Rodu, Peiper, and Cole conducted the study after noting several published reports have claimed smoking bans result in almost immediate reductions in heart attack mortality rates. To test the observations, they compared the acute myocardial infarction mortality rate among persons 45 years old or older (deaths per 100,000 persons, age-standardized to the 2000 U.S. population) in the three years before adoption of the smoke-free ordinance (the expected rate) with the rate observed in the first full year after the ban (the target year) in six U.S. states.

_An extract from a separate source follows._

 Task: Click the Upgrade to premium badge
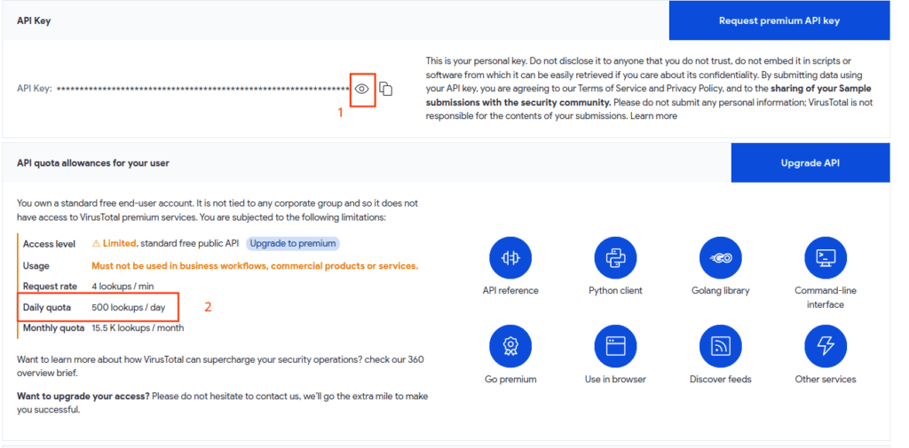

Target-year declines were also compared to those in states without smoking bans. Target-year declines in California, Utah, and Delaware were not statistically different from expected declines based on the prior three years. In South Dakota, heart attack mortality increased 8.9 percent in the target year. Florida and New York saw bigger declines than expected but not statistically different from the 9.8 percent decline in the 44 states without a statewide smoking ban.

They conclude, “Smoke-free ordinances may serve public health objectives by providing non-smokers with indoor environments that are free from irritating and potentially harmful pollutants. However, this study does not provide evidence that these ordinances result in a measurable immediate reduction in AMI mortality of the magnitude claimed by reports based on very small incident numbers.”